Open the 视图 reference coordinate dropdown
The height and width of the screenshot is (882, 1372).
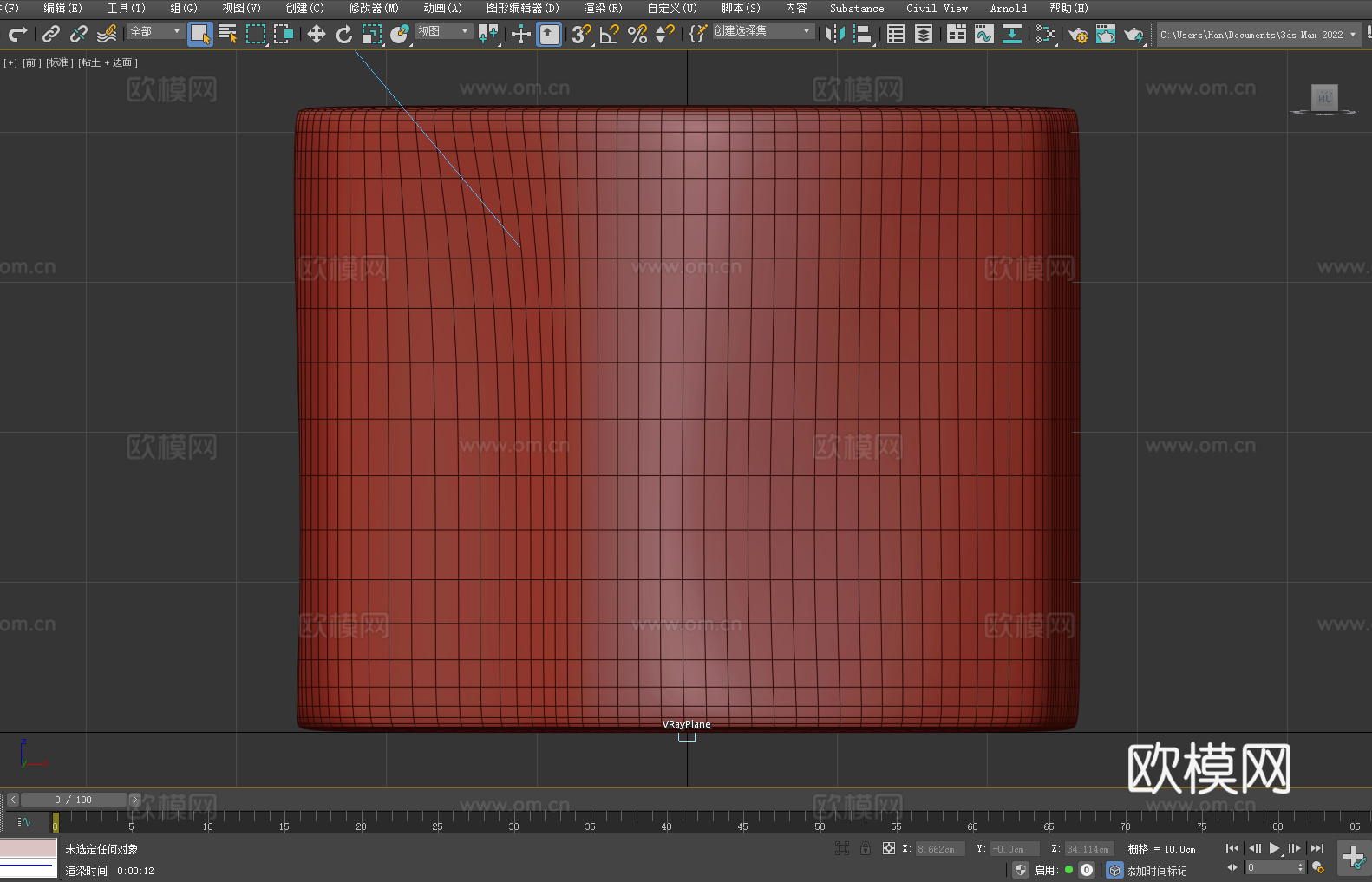[x=443, y=31]
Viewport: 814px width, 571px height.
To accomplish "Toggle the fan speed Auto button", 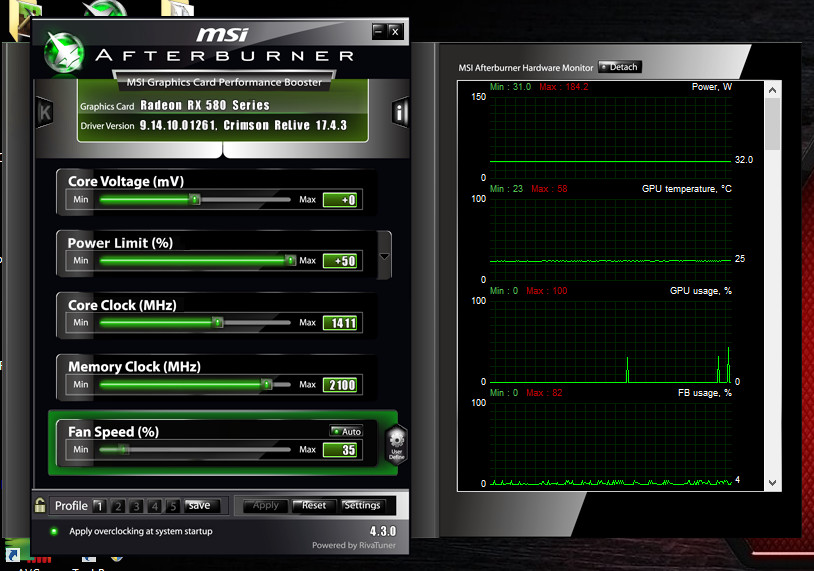I will tap(345, 431).
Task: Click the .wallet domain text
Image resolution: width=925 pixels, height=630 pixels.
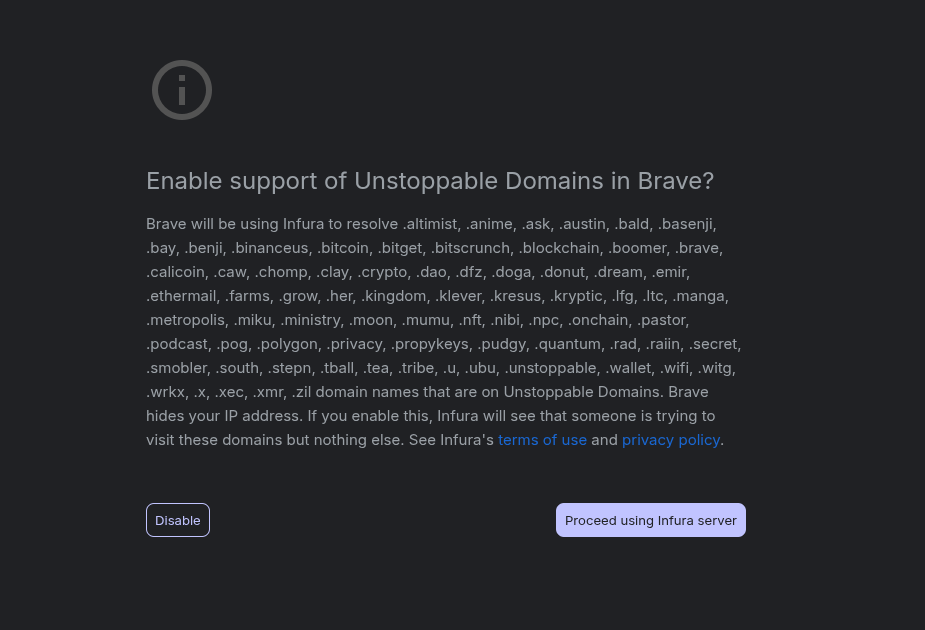Action: click(628, 368)
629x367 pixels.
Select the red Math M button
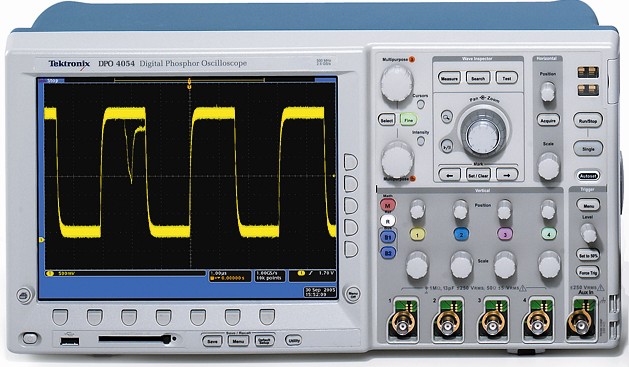(x=388, y=205)
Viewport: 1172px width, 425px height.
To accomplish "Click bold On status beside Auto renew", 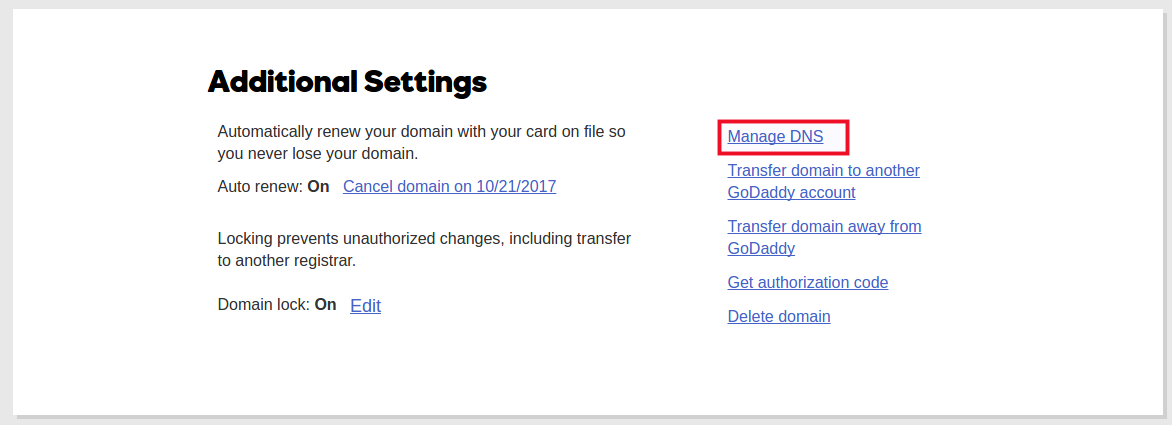I will point(318,187).
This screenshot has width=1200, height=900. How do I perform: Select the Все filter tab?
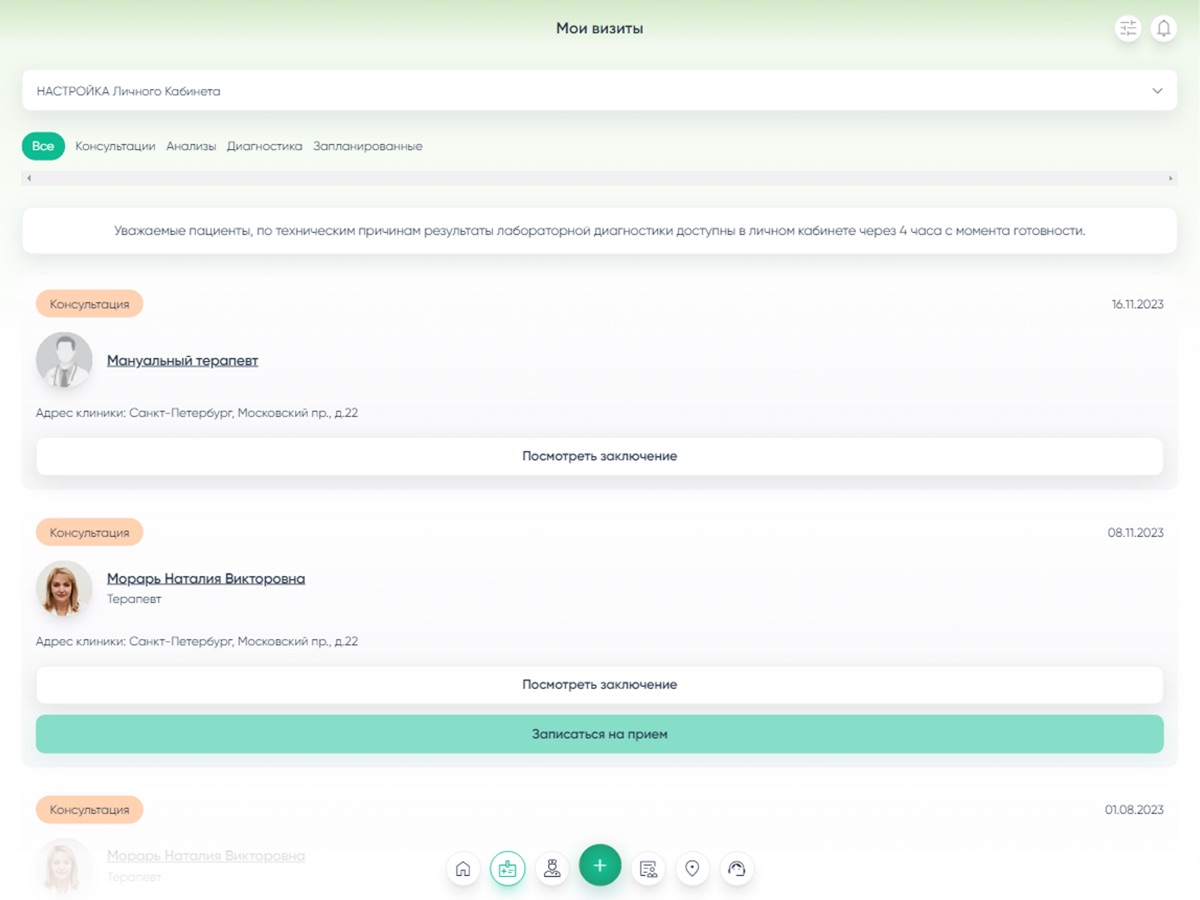tap(43, 146)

◆ **WORK ITEM**: All lines of the material that contain the string "Viewport" are to be copied.

◆ **ANSWER TO THE EXERCISE**:
Viewport: 814px width, 571px height.
Viewport: 1172px width, 425px height.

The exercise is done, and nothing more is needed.